(Records supplied)
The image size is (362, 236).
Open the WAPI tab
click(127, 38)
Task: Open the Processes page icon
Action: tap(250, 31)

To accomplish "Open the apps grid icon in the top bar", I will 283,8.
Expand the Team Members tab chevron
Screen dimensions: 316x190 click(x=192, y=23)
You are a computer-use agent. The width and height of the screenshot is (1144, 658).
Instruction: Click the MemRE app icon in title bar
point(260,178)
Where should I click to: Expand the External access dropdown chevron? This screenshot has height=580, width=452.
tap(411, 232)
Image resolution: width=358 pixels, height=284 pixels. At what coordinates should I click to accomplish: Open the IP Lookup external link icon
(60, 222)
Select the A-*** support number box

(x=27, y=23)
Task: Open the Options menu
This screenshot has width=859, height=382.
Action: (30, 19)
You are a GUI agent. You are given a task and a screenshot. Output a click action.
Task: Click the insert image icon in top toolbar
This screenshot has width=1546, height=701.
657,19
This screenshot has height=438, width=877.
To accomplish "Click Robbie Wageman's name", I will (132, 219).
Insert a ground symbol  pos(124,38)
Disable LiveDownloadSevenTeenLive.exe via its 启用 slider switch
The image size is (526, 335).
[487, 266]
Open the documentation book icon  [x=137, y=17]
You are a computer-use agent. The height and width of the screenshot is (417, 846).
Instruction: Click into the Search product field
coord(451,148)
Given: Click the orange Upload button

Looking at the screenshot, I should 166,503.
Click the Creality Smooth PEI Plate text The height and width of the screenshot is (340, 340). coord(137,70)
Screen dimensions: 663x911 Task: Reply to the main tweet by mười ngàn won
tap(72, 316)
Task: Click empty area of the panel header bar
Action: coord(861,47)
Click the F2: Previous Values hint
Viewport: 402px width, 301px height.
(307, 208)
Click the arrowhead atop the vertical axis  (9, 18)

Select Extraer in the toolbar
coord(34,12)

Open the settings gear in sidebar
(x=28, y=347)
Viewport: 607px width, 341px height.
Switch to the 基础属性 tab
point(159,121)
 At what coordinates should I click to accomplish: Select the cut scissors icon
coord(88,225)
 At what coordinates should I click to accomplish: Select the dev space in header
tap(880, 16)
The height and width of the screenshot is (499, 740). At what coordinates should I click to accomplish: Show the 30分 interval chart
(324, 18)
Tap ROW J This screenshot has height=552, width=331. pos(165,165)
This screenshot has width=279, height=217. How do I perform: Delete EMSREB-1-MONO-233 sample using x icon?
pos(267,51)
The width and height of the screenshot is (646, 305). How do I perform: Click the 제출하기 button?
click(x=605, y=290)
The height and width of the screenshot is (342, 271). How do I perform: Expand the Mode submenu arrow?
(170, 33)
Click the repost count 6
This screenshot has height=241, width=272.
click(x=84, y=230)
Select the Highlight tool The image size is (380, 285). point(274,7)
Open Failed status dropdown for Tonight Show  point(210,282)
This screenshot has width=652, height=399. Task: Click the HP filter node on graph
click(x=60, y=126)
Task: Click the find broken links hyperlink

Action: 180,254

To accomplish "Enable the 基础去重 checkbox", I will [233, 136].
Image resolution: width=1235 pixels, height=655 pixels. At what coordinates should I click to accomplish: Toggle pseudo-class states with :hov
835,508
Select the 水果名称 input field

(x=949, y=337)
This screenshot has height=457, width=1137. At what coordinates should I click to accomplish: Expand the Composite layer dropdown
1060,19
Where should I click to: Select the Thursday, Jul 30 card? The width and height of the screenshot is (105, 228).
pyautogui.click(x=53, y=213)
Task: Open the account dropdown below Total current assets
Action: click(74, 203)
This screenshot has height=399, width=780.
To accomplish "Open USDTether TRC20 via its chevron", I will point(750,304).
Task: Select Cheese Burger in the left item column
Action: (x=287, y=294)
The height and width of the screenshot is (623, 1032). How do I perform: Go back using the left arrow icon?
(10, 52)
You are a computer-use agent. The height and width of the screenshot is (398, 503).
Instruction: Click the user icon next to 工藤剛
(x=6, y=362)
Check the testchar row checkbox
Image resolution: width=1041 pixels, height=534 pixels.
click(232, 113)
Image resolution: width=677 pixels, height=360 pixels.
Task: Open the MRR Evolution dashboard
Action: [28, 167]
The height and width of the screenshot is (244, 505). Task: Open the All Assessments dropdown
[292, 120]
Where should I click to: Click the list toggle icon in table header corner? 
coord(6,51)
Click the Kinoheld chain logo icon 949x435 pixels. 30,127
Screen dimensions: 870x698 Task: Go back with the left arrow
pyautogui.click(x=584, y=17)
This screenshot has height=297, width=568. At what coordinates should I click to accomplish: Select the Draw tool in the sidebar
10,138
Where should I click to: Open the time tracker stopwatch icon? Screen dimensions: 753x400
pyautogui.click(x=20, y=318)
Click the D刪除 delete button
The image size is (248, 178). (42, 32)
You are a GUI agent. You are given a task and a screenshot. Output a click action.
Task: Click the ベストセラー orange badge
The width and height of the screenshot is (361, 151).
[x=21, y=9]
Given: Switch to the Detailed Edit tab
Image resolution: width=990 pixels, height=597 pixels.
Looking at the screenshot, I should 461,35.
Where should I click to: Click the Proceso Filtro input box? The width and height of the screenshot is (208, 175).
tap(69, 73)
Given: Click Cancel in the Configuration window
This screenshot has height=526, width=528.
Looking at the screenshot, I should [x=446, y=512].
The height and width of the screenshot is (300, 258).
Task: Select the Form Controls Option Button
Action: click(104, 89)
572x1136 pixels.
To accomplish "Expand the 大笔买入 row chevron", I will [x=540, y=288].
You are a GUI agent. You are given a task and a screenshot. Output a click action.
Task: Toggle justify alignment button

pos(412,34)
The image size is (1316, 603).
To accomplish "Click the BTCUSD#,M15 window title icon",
(End Records supplied)
What you have to do =>
A complete and exact reproduction of the data is needed.

The completed task =>
The image size is (362, 236).
Open the WAPI tab
click(127, 38)
Task: Open the Processes page icon
Action: tap(250, 31)

To accomplish "Open the apps grid icon in the top bar", I will 283,8.
Expand the Team Members tab chevron
Screen dimensions: 316x190 click(x=192, y=23)
You are a computer-use agent. The width and height of the screenshot is (1144, 658).
Instruction: Click the MemRE app icon in title bar
point(260,178)
Where should I click to: Expand the External access dropdown chevron? This screenshot has height=580, width=452.
tap(411, 232)
Image resolution: width=358 pixels, height=284 pixels. At what coordinates should I click to accomplish: Open the IP Lookup external link icon
(60, 222)
Select the A-*** support number box

(x=27, y=23)
Task: Open the Options menu
This screenshot has width=859, height=382.
Action: (30, 19)
You are a GUI agent. You are given a task and a screenshot. Output a click action.
Task: Click the insert image icon in top toolbar
This screenshot has width=1546, height=701.
657,19
This screenshot has height=438, width=877.
To accomplish "Click Robbie Wageman's name", I will (132, 219).
Insert a ground symbol  pos(124,38)
Disable LiveDownloadSevenTeenLive.exe via its 启用 slider switch
The image size is (526, 335).
[487, 266]
Open the documentation book icon  [x=137, y=17]
You are a computer-use agent. The height and width of the screenshot is (417, 846).
Instruction: Click into the Search product field
coord(451,148)
Given: Click the orange Upload button

Looking at the screenshot, I should 166,503.
Click the Creality Smooth PEI Plate text The height and width of the screenshot is (340, 340). coord(137,70)
Screen dimensions: 663x911 Task: Reply to the main tweet by mười ngàn won
tap(72, 316)
Task: Click empty area of the panel header bar
Action: coord(861,47)
Click the F2: Previous Values hint
Viewport: 402px width, 301px height.
(307, 208)
Click the arrowhead atop the vertical axis  (9, 18)

Select Extraer in the toolbar
coord(34,12)

Open the settings gear in sidebar
(x=28, y=347)
Viewport: 607px width, 341px height.
Switch to the 基础属性 tab
point(159,121)
 At what coordinates should I click to accomplish: Select the cut scissors icon
coord(88,225)
 At what coordinates should I click to accomplish: Select the dev space in header
tap(880, 16)
The height and width of the screenshot is (499, 740). At what coordinates should I click to accomplish: Show the 30分 interval chart
(324, 18)
Tap ROW J This screenshot has height=552, width=331. pos(165,165)
This screenshot has width=279, height=217. How do I perform: Delete EMSREB-1-MONO-233 sample using x icon?
pos(267,51)
The width and height of the screenshot is (646, 305). How do I perform: Click the 제출하기 button?
click(x=605, y=290)
The height and width of the screenshot is (342, 271). How do I perform: Expand the Mode submenu arrow?
(170, 33)
Click the repost count 6
This screenshot has height=241, width=272.
click(x=84, y=230)
Select the Highlight tool The image size is (380, 285). point(274,7)
Open Failed status dropdown for Tonight Show  point(210,282)
This screenshot has width=652, height=399. Task: Click the HP filter node on graph
click(x=60, y=126)
Task: Click the find broken links hyperlink

Action: 180,254

To accomplish "Enable the 基础去重 checkbox", I will [233, 136].
Image resolution: width=1235 pixels, height=655 pixels. At what coordinates should I click to accomplish: Toggle pseudo-class states with :hov
835,508
Select the 水果名称 input field

(x=949, y=337)
This screenshot has height=457, width=1137. At what coordinates should I click to accomplish: Expand the Composite layer dropdown
1060,19
Where should I click to: Select the Thursday, Jul 30 card? The width and height of the screenshot is (105, 228).
pyautogui.click(x=53, y=213)
Task: Open the account dropdown below Total current assets
Action: click(74, 203)
This screenshot has height=399, width=780.
To accomplish "Open USDTether TRC20 via its chevron", I will point(750,304).
Task: Select Cheese Burger in the left item column
Action: (x=287, y=294)
The height and width of the screenshot is (623, 1032). How do I perform: Go back using the left arrow icon?
(10, 52)
You are a computer-use agent. The height and width of the screenshot is (398, 503).
Instruction: Click the user icon next to 工藤剛
(x=6, y=362)
Check the testchar row checkbox
Image resolution: width=1041 pixels, height=534 pixels.
click(232, 113)
Image resolution: width=677 pixels, height=360 pixels.
Task: Open the MRR Evolution dashboard
Action: [28, 167]
The height and width of the screenshot is (244, 505). Task: Open the All Assessments dropdown
[292, 120]
Where should I click to: Click the list toggle icon in table header corner? 
coord(6,51)
Click the Kinoheld chain logo icon 949x435 pixels. 30,127
Screen dimensions: 870x698 Task: Go back with the left arrow
pyautogui.click(x=584, y=17)
This screenshot has height=297, width=568. At what coordinates should I click to accomplish: Select the Draw tool in the sidebar
10,138
Where should I click to: Open the time tracker stopwatch icon? Screen dimensions: 753x400
pyautogui.click(x=20, y=318)
Click the D刪除 delete button
The image size is (248, 178). (42, 32)
You are a GUI agent. You are given a task and a screenshot. Output a click action.
Task: Click the ベストセラー orange badge
The width and height of the screenshot is (361, 151).
[x=21, y=9]
Given: Switch to the Detailed Edit tab
Image resolution: width=990 pixels, height=597 pixels.
Looking at the screenshot, I should 461,35.
Where should I click to: Click the Proceso Filtro input box? The width and height of the screenshot is (208, 175).
tap(69, 73)
Given: Click Cancel in the Configuration window
This screenshot has height=526, width=528.
Looking at the screenshot, I should [x=446, y=512].
The height and width of the screenshot is (300, 258).
Task: Select the Form Controls Option Button
Action: click(104, 89)
572x1136 pixels.
To accomplish "Expand the 大笔买入 row chevron", I will [x=540, y=288].
You are a GUI agent. You are given a task and a screenshot. Output a click action.
Task: Toggle justify alignment button

pos(412,34)
The image size is (1316, 603).
To accomplish "Click the BTCUSD#,M15 window title icon",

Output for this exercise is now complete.